The present study evaluated the anti-inflammatory activity of fangchinoline in rheumatoid arthritis-induced rats. Rats were grouped into sham (group I), rheumatoid arthritis (group II, control), fangchinoline (2 μM, group III), and fangchinoline (4 μM, group IV) groups. The serum levels of lipid peroxidation, superoxide dismutase (SOD), glutathione peroxidase (Gpx), catalase, reduced glutathione (GSH), interleukin-6 (IL-6), tumor necrosis factor-alpha (TNF-α), matrix metalloproteinases (MMPs), prostaglandin-E2 (PGE2), nitric oxide (NO), zinc, ceruloplasmin, uric acid, and copper were determined. Chondrocyte cell proliferation, reactive oxygen species (ROS), and cellular levels of TNF-α and IL-6 were assessed. Lipid peroxidation, GSH, SOD, catalase, and Gpx levels recovered to near normal levels by fangchinoline treatment. Fangchinoline treatment significantly reduced the TNF-α level by 17.8% and 40.8% in groups III and IV respectively, whereas IL-6 was significantly decreased by 23.2% and 45%, respectively. Fangchinoline treatment significantly decreased the MMP-3 level by 23.1% and 65.1% in groups III and IV respectively, whereas PGE2 was significantly decreased by 31.8% and 63.8%, respectively.
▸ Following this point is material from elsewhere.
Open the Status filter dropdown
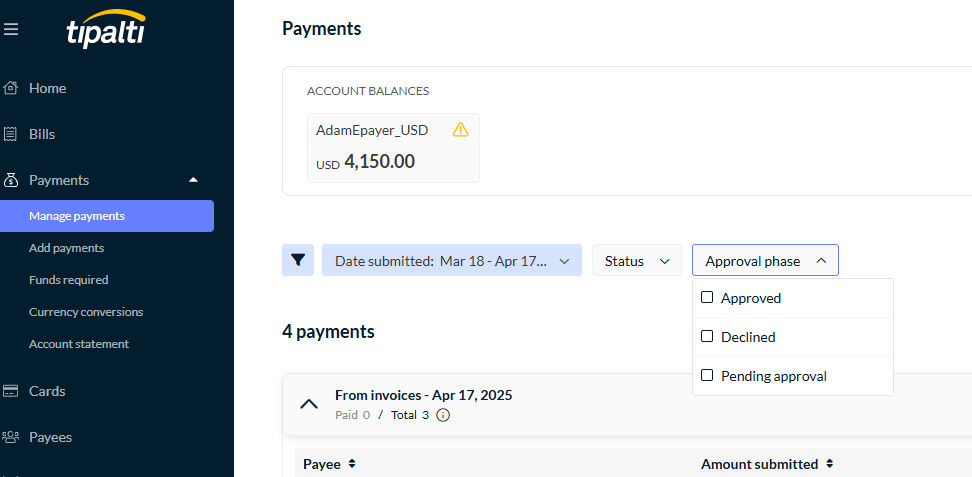Screen dimensions: 972x477 click(x=637, y=260)
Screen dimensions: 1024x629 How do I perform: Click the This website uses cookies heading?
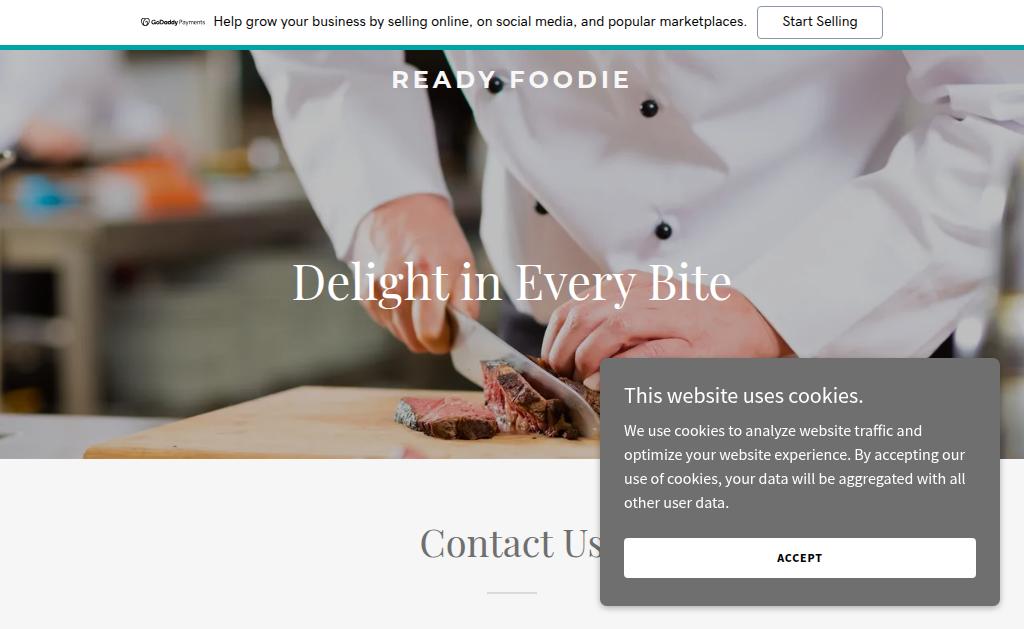point(743,396)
Fangchinoline treatment decreased NO, uric acid, ceruloplasmin, and copper levels, whereas the zinc content was increased. Chondrocyte proliferation was significantly reduced to 73.3%, 51.3%, and 42.4% at 2 μM, 4 μM, and 6 μM fangchinoline treatment respectively. Intracellular ROS, TNF-α, and IL-6 levels were significantly reduced in the chondrocytes. Protein expression of TNF-α was significantly decreased by 0.27-, 0.53-, and 0.67-fold at 2 μM, 4 μM, and 6 μM fangchinoline treatment respectively. In conclusion, fangchinoline is effective as an anti-inflammatory agent in rheumatoid arthritis-induced rats.